Automated Evaluation Program

Given the extensive number of experiments involved, we develop an automated evaluation framework, LLM-Eval, to systematically and rigorously assess the responses generated by LLMs. The evaluation process comprises multiple steps to ensure the plausibility, relevance, and ranking quality of the model’s diagnoses. It begins with HFA, which checks whether the model generates plausible disease names by filtering out extreme hallucinations, such as nonsensical phrases or invalid outputs. Once HFA is passed, Top-N evaluates whether the ground truth disease is included in the ranked list of $N$ possible diseases generated by the model, while Top-1 checks if the top-ranked disease matches the ground truth. Additionally, we compute the CAR to measure whether the model prioritizes the top-𝑘 diseases and avoids the bottom-$q$ diseases recommended by the upstream multimodal ML model.

To account for variations in phrasing or formatting that retain the same semantic meaning, we employ the SequenceMatcher algorithm⁷⁰. This technique calculates a similarity ratio between two strings, effectively identifying matches even when textual representations differ slightly. For instance, it can align abbreviations with full names (e.g., “CdLS” and “Cornelia de Lange Syndrome”) or account for other minor variations in disease name representation (e.g., “Simpson-golabi-behmel Syndrome, type 1” and “Type 1 Simpson-golabi-behmel Syndrome”.

We set the similarity threshold to 0.6 for HFA to allow greater flexibility, as this stage focuses on detecting plausible outputs rather than assessing strict correctness. This step ensures minimizes false negatives during the plausibility check. Conversely, stricter thresholds of 0.8 are applied for Top-10, Top-1, and CAR, as these later stages require higher precision to avoid false positives and ensure accurate ranking and matching. This balance between flexibility and stringency ensures a robust evaluation framework.

Data sources

For rare disease prediction, we primarily utilize the GMDB database (v1.0.9)^49,51, a multimodal medical resource containing frontal facial images of patients along with corresponding textual metadata, including demographic information and clinical HPO terms. This database is accessible to researchers in the medical field but requires an application process to obtain access to the data.

For external validation, we employ two independent data sources beyond the primary GMDB database, the Phenopacket-derived clinical notes⁵⁹. This dataset comprises 5980 high quality synthesized clinical notes created by converting standardized phenotype profiles (called “Phenopackets”) into natural language narratives. These notes simulate realistic clinical documentation by transforming structured phenotypic data into flowing text with the linguistic variability commonly observed in medical records. We divide this dataset into two subsets: one containing set of diseases that overlap with our GMDB training set (1638 samples representing 72 diseases) and another with diseases that are completely disjoint from our training set. (4342 samples representing 456 diseases)
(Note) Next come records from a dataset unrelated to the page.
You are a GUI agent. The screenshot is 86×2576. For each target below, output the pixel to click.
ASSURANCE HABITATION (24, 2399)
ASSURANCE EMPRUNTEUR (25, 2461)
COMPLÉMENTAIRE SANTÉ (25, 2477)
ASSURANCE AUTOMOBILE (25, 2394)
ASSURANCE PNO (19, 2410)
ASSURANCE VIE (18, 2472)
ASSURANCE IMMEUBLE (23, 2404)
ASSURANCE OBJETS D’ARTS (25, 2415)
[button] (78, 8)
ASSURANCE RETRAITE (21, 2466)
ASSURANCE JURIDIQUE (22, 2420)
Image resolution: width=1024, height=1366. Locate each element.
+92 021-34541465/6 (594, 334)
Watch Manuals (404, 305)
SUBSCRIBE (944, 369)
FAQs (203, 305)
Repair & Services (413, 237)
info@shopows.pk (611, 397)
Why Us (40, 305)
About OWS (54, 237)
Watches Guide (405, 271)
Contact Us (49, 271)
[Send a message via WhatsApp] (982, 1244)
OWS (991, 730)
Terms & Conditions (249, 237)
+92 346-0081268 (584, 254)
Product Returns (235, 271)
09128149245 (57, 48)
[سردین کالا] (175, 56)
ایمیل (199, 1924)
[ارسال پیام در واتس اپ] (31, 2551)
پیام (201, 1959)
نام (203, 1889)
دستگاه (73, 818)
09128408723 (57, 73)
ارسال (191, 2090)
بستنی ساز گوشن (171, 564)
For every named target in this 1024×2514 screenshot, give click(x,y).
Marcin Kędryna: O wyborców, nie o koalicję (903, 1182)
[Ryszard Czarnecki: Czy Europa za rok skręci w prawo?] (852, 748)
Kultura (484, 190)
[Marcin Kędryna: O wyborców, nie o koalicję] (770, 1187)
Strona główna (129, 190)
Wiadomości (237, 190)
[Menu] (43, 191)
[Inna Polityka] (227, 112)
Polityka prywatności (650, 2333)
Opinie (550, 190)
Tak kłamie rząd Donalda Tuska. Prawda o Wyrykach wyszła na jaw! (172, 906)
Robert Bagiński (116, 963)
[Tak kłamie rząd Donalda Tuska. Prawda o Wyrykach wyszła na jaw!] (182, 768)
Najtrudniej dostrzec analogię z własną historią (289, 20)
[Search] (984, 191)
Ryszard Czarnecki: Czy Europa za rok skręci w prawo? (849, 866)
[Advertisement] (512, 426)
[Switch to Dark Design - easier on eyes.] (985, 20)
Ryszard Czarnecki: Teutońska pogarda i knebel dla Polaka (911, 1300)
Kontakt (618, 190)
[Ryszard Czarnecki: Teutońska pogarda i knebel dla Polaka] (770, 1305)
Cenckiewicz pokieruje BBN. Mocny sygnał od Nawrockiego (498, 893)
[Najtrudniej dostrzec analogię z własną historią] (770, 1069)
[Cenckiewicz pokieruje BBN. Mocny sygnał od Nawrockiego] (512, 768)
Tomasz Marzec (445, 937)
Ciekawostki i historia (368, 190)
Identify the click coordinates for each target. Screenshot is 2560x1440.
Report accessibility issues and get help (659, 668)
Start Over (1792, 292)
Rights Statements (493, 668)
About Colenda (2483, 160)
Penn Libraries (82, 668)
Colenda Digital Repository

For tissue type classification, we employ the PanNuke database, a comprehensive pan-cancer dataset designed for nuclei instance segmentation and classification. This dataset encompasses 19 distinct tissue types, annotated through a semi-automated process and rigorously quality-checked by clinical pathologists. As a result, it offers a dataset whose characteristics closely mirror those encountered in clinical settings, with minimal selection bias.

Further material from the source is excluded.